Raspberry, strawberry, huckleberry, cheese & potato, bean & onion, dry cottage cheese... oh my, so good.


----------



## peramangkelder (Nov 6, 2020)

Bubble and Squeak which I cannot make the way Mum did it






The best part of bubble and squeak is it uses leftover mashed potatoes, traditionally from a big Sunday meal. You also can use whatever vegetables you have on hand (or leftover), with cabbage, swede, carrots, peas, and Brussel sprouts being among the favourites.


----------



## Ruthanne (Nov 6, 2020)

peramangkelder said:


> Bubble and Squeak which I cannot make the way Mum did it
> 
> 
> 
> ...


yum, and pardon me for asking but what is "swede?"


----------



## Kadee (Nov 6, 2020)

peramangkelder said:


> Bubble and Squeak which I cannot make the way Mum did it
> 
> 
> 
> ...


Nah @peramangkelder it has to have sliver beet in it or it just doesn’t  taste the same


----------



## peramangkelder (Nov 6, 2020)

@Kadee46 I didn't know that and yes I can remember silver beet being in Mum's version


----------



## peramangkelder (Nov 6, 2020)

@Ruthanne a swede is what us Aussies call a rutabaga


----------



## Kadee (Nov 6, 2020)

My gran always made me a Christmas pudding and a cake when I left home.
My aunt who died last year at 92 continued to make the same cake recipe right up until she was her late 80’s it was mainly dried fruit /eggs / sugar and a pack of pastry mix it was oh so nice, 
Gran died suddenly    in November 1968 and guess what was hanging out the back in the the old tin laundry / bathroom  ...yep the puddings


----------



## peramangkelder (Nov 6, 2020)

@Kadee46 I can remember puddings tied up in calico cloth hanging on hooks in our shed when I was a kid


----------



## Kadee (Nov 6, 2020)

peramangkelder said:


> @Kadee46 I didn't know that and yes I can remember silver beet being in Mum's version


Most people I knew had sliver beet growing out the back it was a cheap nutritious green to feed the family in hard times ..I always have it in my garden it’s high in iron


----------



## Ruthanne (Nov 7, 2020)

needshave said:


> My father made Fried Bread....Loved it..

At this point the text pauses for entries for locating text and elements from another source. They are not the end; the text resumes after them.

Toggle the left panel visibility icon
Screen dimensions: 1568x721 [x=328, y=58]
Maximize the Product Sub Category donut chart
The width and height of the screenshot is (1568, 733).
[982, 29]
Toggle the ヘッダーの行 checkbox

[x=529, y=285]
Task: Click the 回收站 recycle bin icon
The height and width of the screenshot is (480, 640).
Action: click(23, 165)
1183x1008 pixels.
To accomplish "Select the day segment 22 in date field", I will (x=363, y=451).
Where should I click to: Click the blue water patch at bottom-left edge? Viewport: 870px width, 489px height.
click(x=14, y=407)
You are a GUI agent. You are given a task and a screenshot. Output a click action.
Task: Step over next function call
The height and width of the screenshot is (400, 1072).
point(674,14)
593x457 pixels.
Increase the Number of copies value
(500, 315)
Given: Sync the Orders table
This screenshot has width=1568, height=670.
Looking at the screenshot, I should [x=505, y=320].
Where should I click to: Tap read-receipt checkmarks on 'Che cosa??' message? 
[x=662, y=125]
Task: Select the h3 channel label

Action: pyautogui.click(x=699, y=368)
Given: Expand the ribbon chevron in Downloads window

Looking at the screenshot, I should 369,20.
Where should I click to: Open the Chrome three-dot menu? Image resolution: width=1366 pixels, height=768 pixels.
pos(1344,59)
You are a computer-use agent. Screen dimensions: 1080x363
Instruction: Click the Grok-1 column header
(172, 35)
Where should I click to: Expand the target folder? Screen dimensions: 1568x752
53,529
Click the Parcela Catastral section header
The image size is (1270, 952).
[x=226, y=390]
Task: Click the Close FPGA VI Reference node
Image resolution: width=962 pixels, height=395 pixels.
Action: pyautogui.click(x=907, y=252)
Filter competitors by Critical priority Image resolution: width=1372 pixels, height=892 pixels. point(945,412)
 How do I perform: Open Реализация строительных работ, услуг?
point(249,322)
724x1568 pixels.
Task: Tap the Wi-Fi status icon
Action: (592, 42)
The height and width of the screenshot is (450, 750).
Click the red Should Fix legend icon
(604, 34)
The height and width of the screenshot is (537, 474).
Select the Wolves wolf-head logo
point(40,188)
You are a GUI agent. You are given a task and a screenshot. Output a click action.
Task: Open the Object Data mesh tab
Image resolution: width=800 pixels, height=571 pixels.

I don't think I've ever had fried bread but it sure sounds good.


----------



## Ruthanne (Nov 7, 2020)

peramangkelder said:


> @Ruthanne a swede is what us Aussies call a rutabaga


Thanks rutabagas are pretty good I like them.


----------



## hollydolly (Nov 7, 2020)

My mother couldn't cook really.. but she used to make Boiled Ham ribs and cabbage and I loved that...


----------



## Lizzie00 (Nov 7, 2020)

My mom made the very very best fried chicken.
And cinnamon rolls.


----------



## jujube (Nov 7, 2020)

My mom's banana pudding, lovingly made from scratch.  I'd want to dive into it head-first and just _wallow...._


----------



## Pinky (Nov 7, 2020)

Mom was a terrific cook. I miss everything she made, especially her Cumberland chow-mein and norimaki.


----------



## terry123 (Nov 7, 2020)

We only had dessert on weekends.  It was usually homemade from scratch rice pudding or banana pudding.  Best I ever had.  She also made a rich yellow cake that had 4 thin layers and hot fudge frosting between each layer.  I do mean fudge frosting and not just chocolate.


----------



## Liberty (Nov 7, 2020)

Sea Foam Candy!


----------



## StarSong (Nov 7, 2020)

Pinky said:


> Mom was a terrific cook. I miss everything she made, especially her Cumberland chow-mein and norimaki.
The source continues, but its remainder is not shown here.